From the records below, output exactly the lines running from the line containing "The width and height of the screenshot is (403, 531)." through the line containing "Collapse the Reference tree section", and no others.

[[ Excerpted data, beginning ]]

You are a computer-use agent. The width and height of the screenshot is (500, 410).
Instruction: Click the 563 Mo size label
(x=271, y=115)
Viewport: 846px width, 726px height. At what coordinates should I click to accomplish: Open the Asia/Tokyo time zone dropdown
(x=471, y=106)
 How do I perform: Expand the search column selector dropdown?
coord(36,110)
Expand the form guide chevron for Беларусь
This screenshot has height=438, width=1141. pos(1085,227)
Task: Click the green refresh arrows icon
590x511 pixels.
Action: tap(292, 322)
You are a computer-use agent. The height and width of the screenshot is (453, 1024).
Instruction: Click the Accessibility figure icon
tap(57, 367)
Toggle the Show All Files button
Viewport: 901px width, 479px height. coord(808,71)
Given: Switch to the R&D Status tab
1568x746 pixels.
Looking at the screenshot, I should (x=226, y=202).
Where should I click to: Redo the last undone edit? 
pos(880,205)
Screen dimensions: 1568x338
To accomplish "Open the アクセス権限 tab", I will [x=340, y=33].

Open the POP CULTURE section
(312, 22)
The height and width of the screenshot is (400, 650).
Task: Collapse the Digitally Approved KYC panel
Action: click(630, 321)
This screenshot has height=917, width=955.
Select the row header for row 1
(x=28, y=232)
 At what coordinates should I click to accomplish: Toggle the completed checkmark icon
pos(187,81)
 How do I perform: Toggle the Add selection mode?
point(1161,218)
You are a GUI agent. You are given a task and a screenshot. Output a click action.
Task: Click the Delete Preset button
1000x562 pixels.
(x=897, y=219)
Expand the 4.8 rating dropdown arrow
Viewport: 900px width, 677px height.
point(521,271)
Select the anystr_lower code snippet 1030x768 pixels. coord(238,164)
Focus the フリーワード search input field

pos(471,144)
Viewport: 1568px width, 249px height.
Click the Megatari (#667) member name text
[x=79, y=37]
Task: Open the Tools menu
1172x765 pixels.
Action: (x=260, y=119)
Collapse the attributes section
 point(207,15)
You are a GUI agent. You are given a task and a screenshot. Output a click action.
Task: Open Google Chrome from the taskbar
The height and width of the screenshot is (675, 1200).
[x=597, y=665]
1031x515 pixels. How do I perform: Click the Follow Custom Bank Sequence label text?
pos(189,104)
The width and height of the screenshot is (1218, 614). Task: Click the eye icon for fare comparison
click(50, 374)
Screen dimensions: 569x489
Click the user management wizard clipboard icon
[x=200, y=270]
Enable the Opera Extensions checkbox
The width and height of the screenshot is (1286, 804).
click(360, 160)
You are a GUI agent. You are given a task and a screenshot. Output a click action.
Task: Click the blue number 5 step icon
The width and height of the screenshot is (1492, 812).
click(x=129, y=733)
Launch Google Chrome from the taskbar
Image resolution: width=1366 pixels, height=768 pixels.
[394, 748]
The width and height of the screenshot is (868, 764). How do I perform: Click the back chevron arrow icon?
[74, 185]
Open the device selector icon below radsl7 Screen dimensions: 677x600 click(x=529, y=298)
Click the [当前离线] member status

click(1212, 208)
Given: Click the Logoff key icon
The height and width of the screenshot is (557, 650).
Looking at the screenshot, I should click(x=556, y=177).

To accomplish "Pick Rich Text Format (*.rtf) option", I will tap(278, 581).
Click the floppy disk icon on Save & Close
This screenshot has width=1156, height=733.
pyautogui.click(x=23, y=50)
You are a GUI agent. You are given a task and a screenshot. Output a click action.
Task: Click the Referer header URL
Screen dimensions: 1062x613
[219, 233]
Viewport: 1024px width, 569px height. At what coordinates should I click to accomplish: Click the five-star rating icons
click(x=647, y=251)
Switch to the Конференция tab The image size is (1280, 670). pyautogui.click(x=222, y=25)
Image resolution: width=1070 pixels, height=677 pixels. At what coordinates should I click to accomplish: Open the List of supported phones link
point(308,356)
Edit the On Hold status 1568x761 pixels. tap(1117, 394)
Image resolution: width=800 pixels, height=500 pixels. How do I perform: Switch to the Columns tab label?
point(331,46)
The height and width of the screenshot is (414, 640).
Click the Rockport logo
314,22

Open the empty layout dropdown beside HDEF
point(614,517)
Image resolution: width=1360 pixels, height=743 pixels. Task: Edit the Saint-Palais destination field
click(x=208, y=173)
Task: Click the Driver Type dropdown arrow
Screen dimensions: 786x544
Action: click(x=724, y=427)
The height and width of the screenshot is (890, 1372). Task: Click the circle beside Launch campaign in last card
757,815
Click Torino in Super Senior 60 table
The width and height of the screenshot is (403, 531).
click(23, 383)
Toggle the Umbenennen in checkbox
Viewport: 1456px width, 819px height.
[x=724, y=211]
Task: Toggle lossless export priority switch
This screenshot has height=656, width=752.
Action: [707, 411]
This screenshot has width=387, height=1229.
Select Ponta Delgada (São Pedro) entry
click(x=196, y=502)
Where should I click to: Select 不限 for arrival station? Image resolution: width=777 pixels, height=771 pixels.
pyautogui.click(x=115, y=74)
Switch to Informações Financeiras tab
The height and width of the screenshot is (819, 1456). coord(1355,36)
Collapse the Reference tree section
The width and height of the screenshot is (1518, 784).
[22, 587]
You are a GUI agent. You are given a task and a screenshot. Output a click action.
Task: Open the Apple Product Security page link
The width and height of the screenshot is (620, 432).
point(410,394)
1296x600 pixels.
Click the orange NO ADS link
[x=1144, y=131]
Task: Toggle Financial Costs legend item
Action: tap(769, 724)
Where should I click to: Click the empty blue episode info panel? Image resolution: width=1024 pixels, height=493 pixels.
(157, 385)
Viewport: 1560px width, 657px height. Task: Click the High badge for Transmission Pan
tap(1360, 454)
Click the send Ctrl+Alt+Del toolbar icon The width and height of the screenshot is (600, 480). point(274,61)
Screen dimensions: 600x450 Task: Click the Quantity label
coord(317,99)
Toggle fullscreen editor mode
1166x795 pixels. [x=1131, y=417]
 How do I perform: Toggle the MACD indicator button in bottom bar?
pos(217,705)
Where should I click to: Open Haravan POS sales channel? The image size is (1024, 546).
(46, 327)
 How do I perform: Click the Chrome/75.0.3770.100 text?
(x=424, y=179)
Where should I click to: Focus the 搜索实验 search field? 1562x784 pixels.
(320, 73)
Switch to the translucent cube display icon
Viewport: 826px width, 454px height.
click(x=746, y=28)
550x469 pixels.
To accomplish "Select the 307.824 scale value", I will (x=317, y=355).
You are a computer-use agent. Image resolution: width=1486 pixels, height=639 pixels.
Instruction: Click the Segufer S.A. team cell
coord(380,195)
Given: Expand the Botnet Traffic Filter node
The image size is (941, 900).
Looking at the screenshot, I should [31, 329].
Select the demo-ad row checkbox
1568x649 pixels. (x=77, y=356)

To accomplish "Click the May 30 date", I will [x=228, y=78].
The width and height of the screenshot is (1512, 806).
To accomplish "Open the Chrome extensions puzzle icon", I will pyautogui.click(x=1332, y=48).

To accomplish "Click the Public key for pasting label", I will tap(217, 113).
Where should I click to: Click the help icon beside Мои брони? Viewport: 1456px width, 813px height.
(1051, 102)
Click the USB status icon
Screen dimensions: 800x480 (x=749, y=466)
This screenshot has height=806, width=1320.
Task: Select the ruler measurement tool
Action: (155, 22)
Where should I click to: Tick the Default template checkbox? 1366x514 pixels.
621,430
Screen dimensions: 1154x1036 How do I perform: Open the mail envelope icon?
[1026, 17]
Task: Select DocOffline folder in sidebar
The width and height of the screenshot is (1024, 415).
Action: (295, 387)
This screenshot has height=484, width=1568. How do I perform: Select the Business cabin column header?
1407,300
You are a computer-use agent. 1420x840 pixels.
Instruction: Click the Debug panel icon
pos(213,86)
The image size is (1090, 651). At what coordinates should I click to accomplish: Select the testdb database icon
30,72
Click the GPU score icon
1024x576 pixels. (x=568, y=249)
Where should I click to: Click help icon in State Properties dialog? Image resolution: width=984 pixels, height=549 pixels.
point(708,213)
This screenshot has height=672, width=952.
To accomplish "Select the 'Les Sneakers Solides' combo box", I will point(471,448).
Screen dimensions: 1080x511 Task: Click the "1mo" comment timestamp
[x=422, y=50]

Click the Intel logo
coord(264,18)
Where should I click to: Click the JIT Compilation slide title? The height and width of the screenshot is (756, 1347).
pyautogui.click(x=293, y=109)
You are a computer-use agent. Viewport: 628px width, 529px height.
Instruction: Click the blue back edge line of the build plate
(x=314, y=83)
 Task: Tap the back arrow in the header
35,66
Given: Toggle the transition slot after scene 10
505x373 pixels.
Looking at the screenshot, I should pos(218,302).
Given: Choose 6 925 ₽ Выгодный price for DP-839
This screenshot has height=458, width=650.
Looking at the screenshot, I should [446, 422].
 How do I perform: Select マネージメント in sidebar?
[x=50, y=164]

[[ Excerpted data, end ]]

**Result for this exercise:**
The width and height of the screenshot is (403, 531).
click(23, 383)
Toggle the Umbenennen in checkbox
Viewport: 1456px width, 819px height.
[x=724, y=211]
Task: Toggle lossless export priority switch
This screenshot has height=656, width=752.
Action: [707, 411]
This screenshot has width=387, height=1229.
Select Ponta Delgada (São Pedro) entry
click(x=196, y=502)
Where should I click to: Select 不限 for arrival station? Image resolution: width=777 pixels, height=771 pixels.
pyautogui.click(x=115, y=74)
Switch to Informações Financeiras tab
The height and width of the screenshot is (819, 1456). coord(1355,36)
Collapse the Reference tree section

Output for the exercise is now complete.